Diff Checker Pro compares two pieces of text and shows you exactly what changed — not just which lines differ, but which words or characters inside each changed line are new or removed. It is built for developers reviewing a code change, writers comparing two drafts, ops engineers checking a config file against a known-good version, and anyone who needs to spot the difference between two near-identical blobs of text. Paste both versions, or load local files, and the result updates instantly as you type.
Most simple “compare text” boxes only do a line-by-line diff: change one word and the whole
line lights up red and green, leaving you to hunt for the actual edit. Diff Checker Pro
aligns the changed lines first and then runs a second, finer diff inside each pair, so a
single renamed variable or a fixed typo is highlighted precisely while the rest of the line
stays neutral. You can switch between a side-by-side view (original on the left, changed
on the right) and a unified view (the familiar plus/minus format used by Git), pick
word-level or character-level inline highlighting, and toggle ignore-case and
ignore-whitespace to filter out noise. When you are done you can copy a standard unified diff
to paste into a pull request, or download it as a .patch file.
How it works
The tool runs a classic line diff to decide which lines were added, removed, kept or
changed. Adjacent removed-and-added blocks are paired into modified rows, and for each
pair it runs a second diff at the word or character level to produce the inline highlights.
Added segments are shown in green, removed segments in red, and unchanged text is left plain.
The ignore-case and ignore-whitespace toggles normalise the text before comparison — for
example collapsing repeated spaces — so cosmetic differences do not drown out the real ones.
The export uses the same unified-diff format that git diff and the patch utility produce,
including a header with both labels and hunk markers, so the output is genuinely usable in a
real workflow. Everything — parsing, diffing, highlighting and patch generation — happens in
your browser; there are no network requests at any point.
Example
Suppose the original line is const total = price + tax and the changed line is
const total = price + tax + shipping. A plain line diff would show the whole line as
removed and re-added.
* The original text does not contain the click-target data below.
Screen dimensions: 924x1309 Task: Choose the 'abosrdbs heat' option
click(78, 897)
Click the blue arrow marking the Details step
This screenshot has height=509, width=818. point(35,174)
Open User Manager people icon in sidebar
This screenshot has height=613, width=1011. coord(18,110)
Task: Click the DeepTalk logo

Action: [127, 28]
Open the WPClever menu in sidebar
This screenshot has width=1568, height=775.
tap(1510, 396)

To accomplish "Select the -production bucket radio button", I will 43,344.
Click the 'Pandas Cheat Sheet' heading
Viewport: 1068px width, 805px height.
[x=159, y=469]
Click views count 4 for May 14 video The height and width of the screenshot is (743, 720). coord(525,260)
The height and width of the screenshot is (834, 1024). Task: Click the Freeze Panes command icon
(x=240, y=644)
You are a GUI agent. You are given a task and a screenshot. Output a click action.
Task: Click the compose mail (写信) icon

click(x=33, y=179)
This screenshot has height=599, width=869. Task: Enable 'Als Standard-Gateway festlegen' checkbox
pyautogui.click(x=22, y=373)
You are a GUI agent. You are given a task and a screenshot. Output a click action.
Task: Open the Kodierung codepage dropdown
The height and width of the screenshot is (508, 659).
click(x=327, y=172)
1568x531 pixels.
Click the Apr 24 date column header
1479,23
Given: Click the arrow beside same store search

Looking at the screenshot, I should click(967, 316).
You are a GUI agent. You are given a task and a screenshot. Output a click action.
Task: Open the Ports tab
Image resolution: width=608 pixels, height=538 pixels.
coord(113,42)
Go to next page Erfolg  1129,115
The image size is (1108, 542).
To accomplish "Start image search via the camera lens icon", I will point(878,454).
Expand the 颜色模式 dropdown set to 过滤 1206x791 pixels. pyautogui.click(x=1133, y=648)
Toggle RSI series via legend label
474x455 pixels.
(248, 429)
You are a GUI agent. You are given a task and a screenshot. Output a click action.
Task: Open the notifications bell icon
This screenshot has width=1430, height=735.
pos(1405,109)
Diff Checker Pro instead keeps const total = price + tax neutral and
highlights only + shipping in green, so the review takes a second instead of a
double-take.
| Feature | Plain line diff | Diff Checker Pro |
|---|---|---|
| Whole-line add/remove | Yes | Yes |
| Word-level inline highlight | No | Yes |
| Character-level highlight | No | Yes |
| Side-by-side and unified views | Sometimes | Both |
Export unified .patch | Rarely | Yes |
| Ignore case / whitespace | Rarely | Yes |
Your last comparison is saved in this browser so it is still there when you come back, and nothing you paste or load is ever sent anywhere.